I’ll use for example my calculator which tokenizes and the converts to RPN and solves problems given in RPN.
During the tokenizing step there’s various invalid inputs, say “7.7.8” or “^&##”, should I have separate exceptions for unknown symbols and invalid numbers? Is it wrong to say have a single exception and then a method in it containing the kind of error, to be given to the user?
I’ve really not been able to find much material on this kind of thing, so I thought I’d ask people with more experience than me.
—–Edit:
Thanks everyone for your awesome responses, I learned a ton today 🙂 about my question, and even more for that matter.
Think about your lexer from the perspective of preconditions and postconditions. Here are two ways to design a lexer :
A lexer is a device which takes in a well-formed input string and outputs a lexical analysis. The input string is required to be well-formed; if it is not then the lexical analyzer fails with an exception.
A lexer is a device which takes an input string and produces a lexical analysis. Lexical analysis includes identification of and analysis of error conditions.
Do you know that the string you’re going to pass in is correct, and you want an exception in the exceptional circumstance that it is incorrect? Or do you not know that the string is correct, and you wish the lexer to determine that?
In the former case, throw an exception. In the latter case, make the error analysis part of the output of the lexer.

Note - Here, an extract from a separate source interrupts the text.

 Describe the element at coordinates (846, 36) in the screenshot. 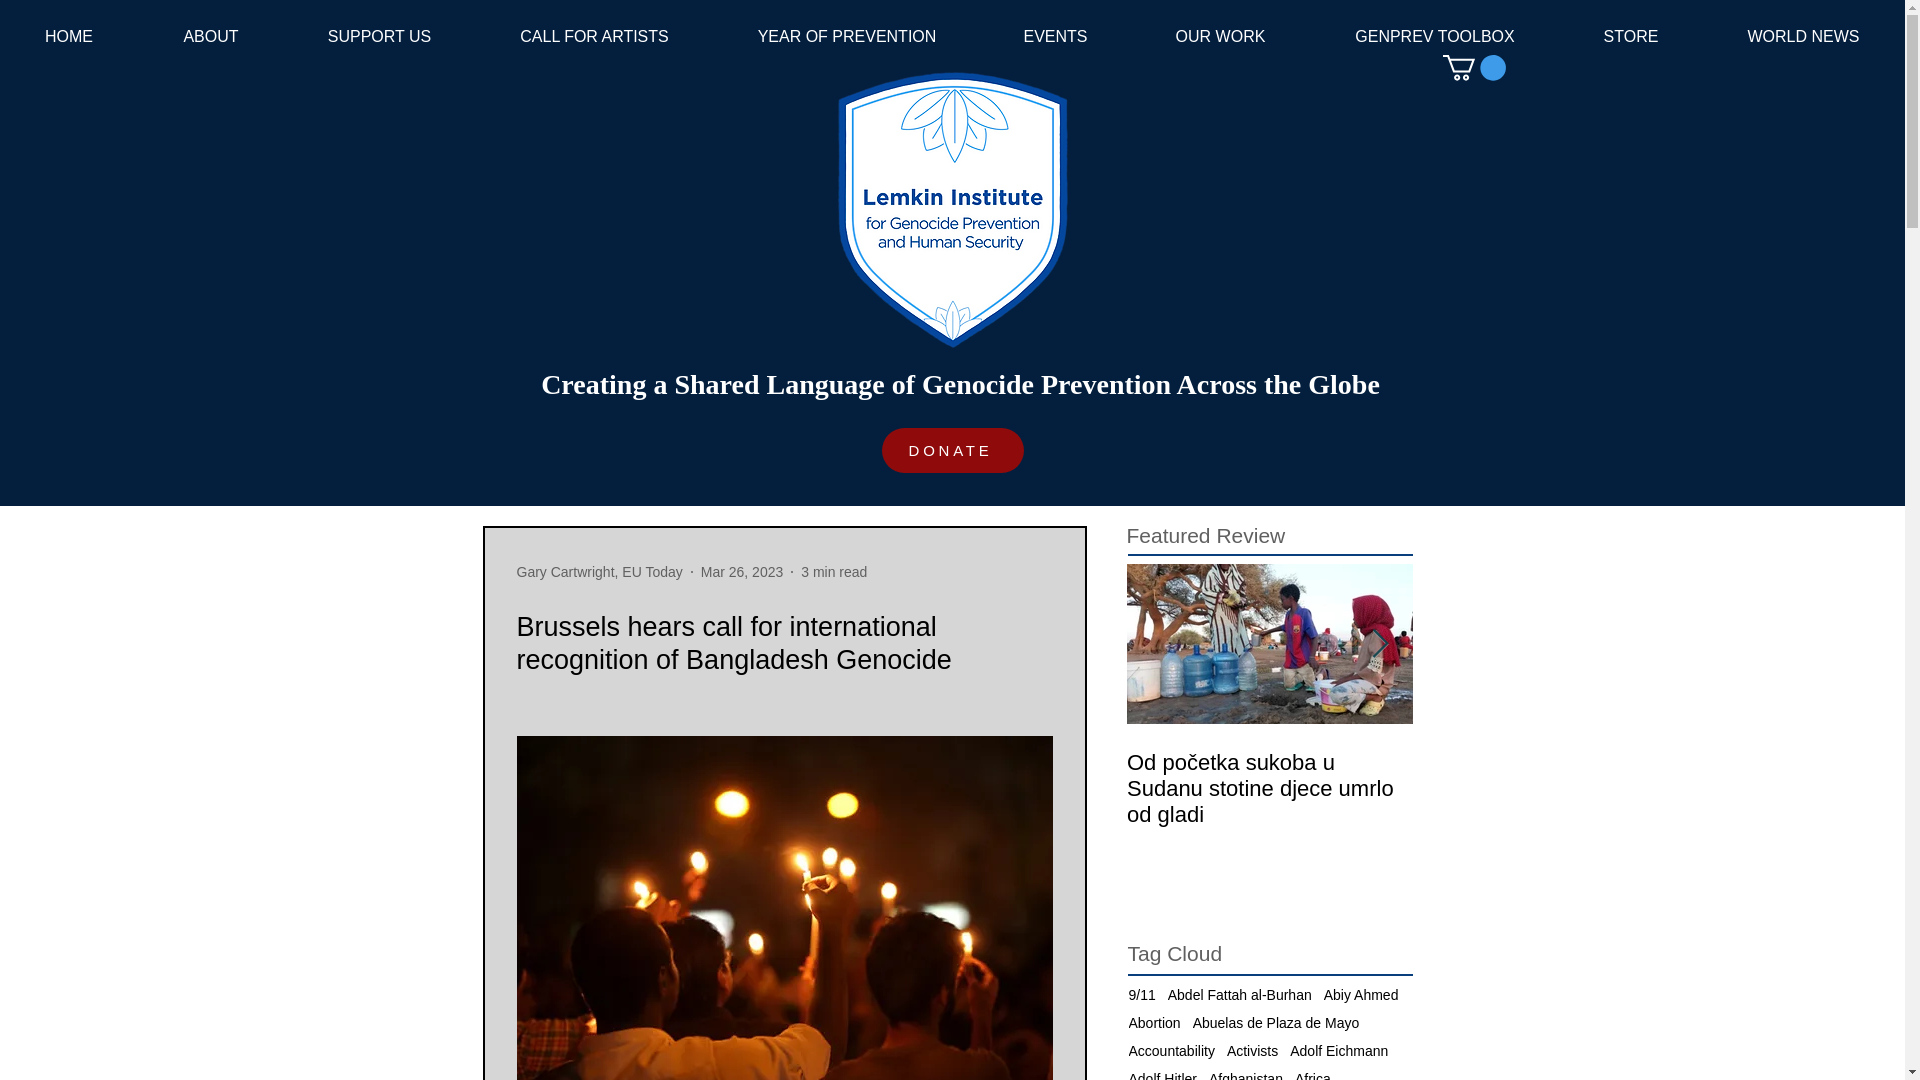

I see `YEAR OF PREVENTION` at that location.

Basically what I’m saying is do not produce vexing exceptions. Vexing exceptions are extremely irritating. If the caller of your code is calling it to determine whether the string is correct then they don’t want that information in the form of an exception, they want it in the form of a data object that represents the error analysis. If the purpose of the code is to produce an error analysis then produce such an analysis as the normal operation of the method. Do not embed the analysis in an exception and make someone trap the exception in order to get it.